Could you describe the songs?
‘The Morning After’ with Indian melodic influences and a jazz treatment, describes the after-effects of a night with supersized gin and tonics with a girlfriend in lower Manhattan. ‘Jailer’ is a waltzy song that talks about a terrible experience that I had years ago. Rather than tackling the abuser, it was happier to write songs about it. ‘Would I Lie for you’ is a funky tune used with a typical Mridanga korvai to suit the rap lyrics. The Indian influence is evident here, but the treatment is neo jazz.
‘Leifmotif’ a delicate composition by Aman is in seven beats for the most part. The buried origins of this song are in the raag Yaman, but with so many jazz substitutions, it is only felt and not heard. ‘Only Illusion’ has syncopating rhythms and changing time-feel..a meditative song of love and longing. The piano work is almost classical in nature. ‘Bangalore Blues’ talks of a snowy winter’s day in New York, when I longed for the jacaranda trees and greenness of home.
What made you choose artist Paul Fernandes to be associated with your album and video?
Paul Fernandes is a chronicler of Bangalore an he has a quaint, ironic and witty way of capturing this city in his art. He is really quite astonishing. I asked him if he would let me use his art for my album and to my utter joy he said yes. Not only that, we decided to use many of his artworks for a video for the title track.
After training in Hindustani how did you find the shift to Jazz cope with your timbre?
I studied Hindustani music a long time ago. And even then, I was already in a rock and roll band. I took lessons to help me sing better and also to be able to incorporate the improv techniques with my own singing.
Your huge break in the 70s is after you joined the rock ‘n’ roll band, Human Bondage?

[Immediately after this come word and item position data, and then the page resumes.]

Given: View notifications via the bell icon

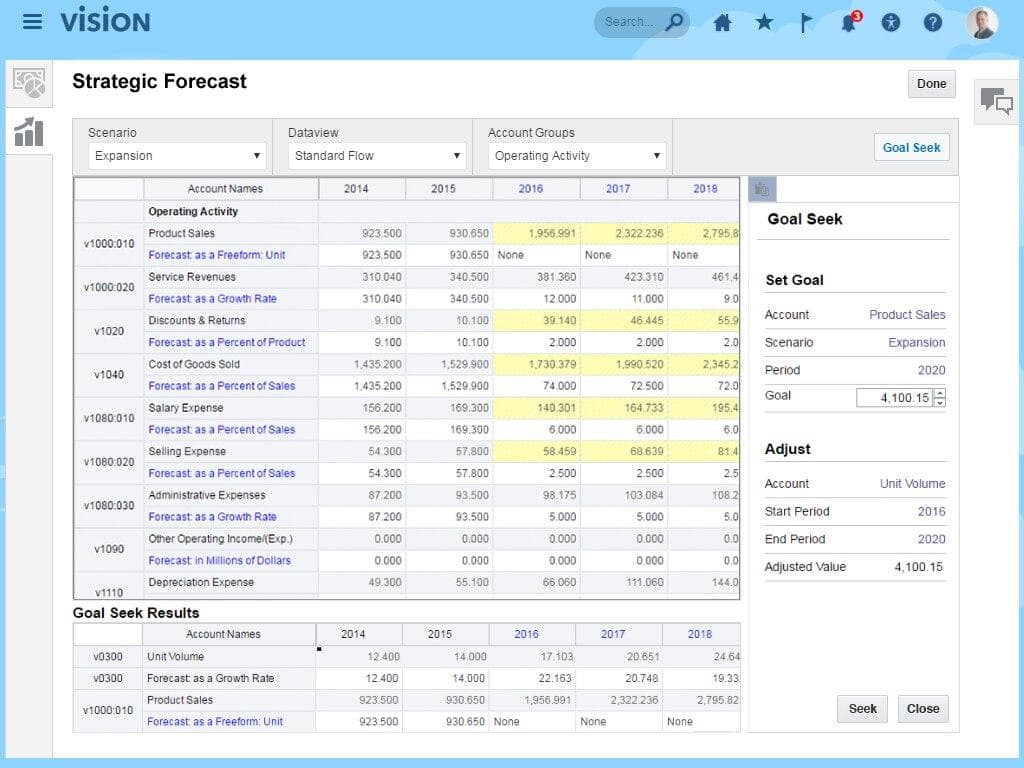Looking at the screenshot, I should pos(848,21).
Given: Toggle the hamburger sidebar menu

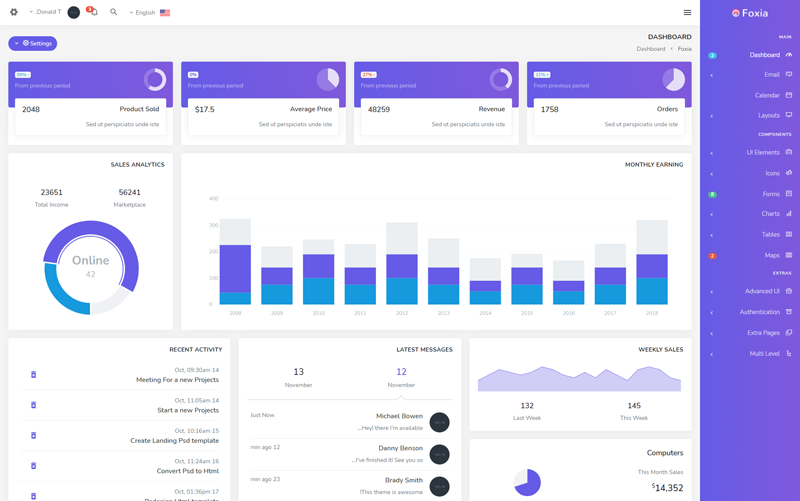Looking at the screenshot, I should point(687,13).
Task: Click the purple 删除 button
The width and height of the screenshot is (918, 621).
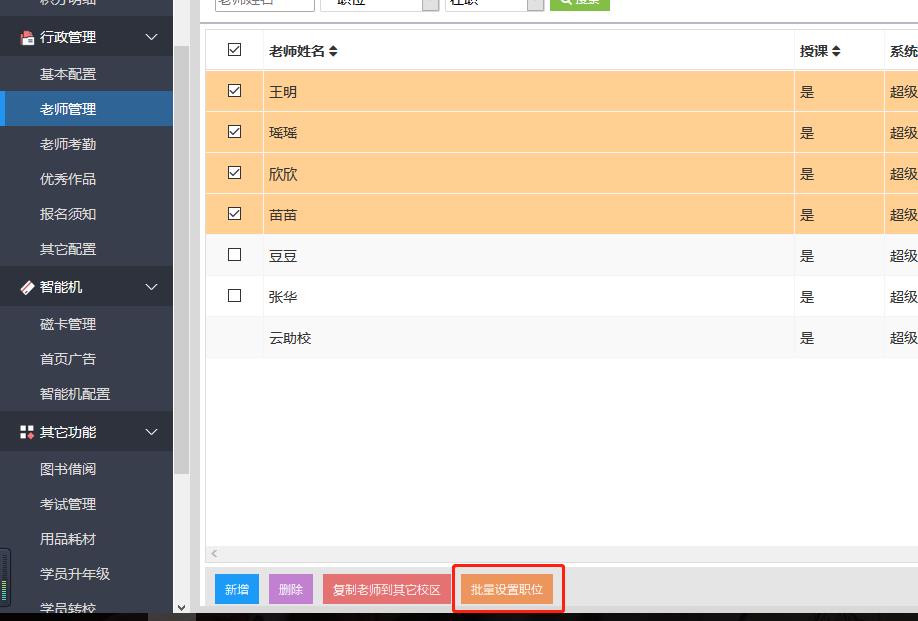Action: click(291, 589)
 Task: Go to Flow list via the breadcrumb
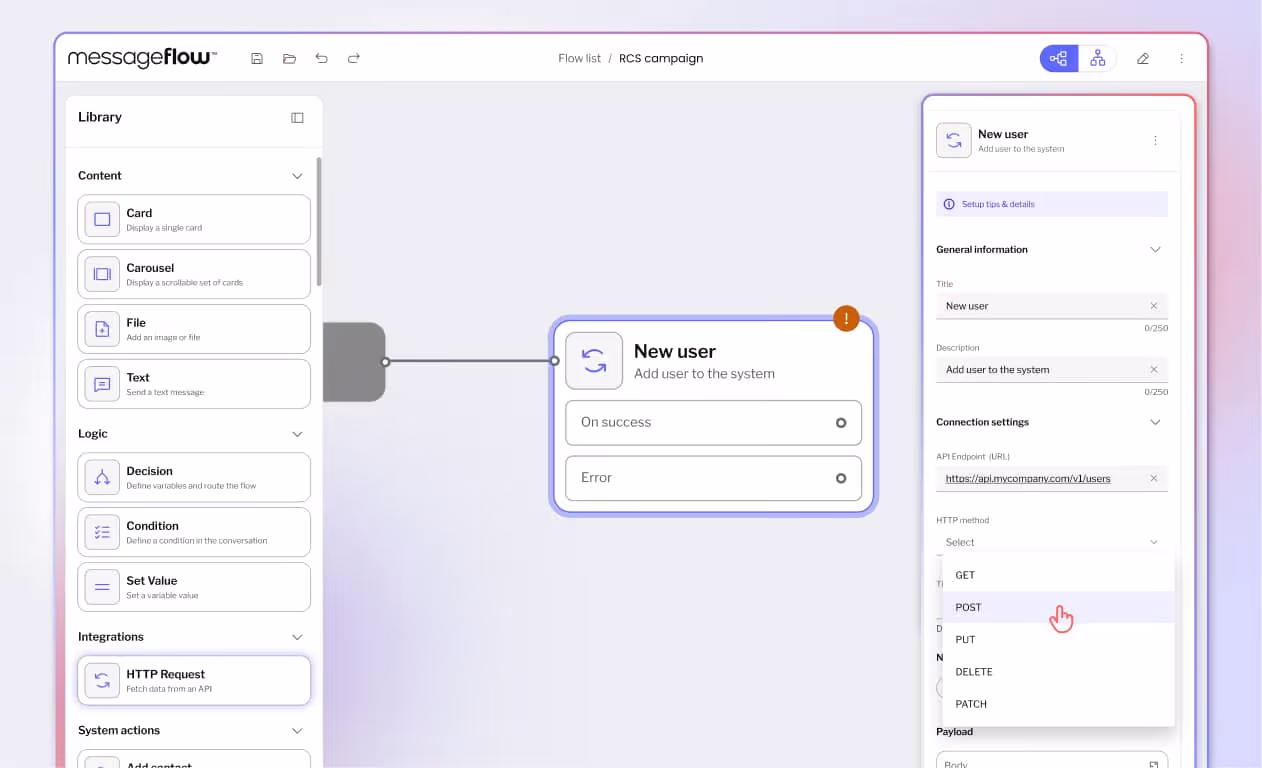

I was auditioned by a very serious organisation called Jazz India, when I was about 18, singing at Chin Lung Restaurant in Bangalore. They said if they liked my singing, they’d help my career – if they didn’t like me, I was out of luck. I guess I was good enough, because they paved the way for me to New York to meet some amazing musicians and perform and get myself a little experience.
The musical duo
Aman Mahajan says Radha and he have worked together for almost a decade now, playing all kinds of music with different groups, focussing mostly on jazz standards and original music. What sets Bangalore Blues apart, he says, is that “it’s a collaboration in the truest and most basic sense – a completely stripped-down piano-voice duo version of songs by the two of us.”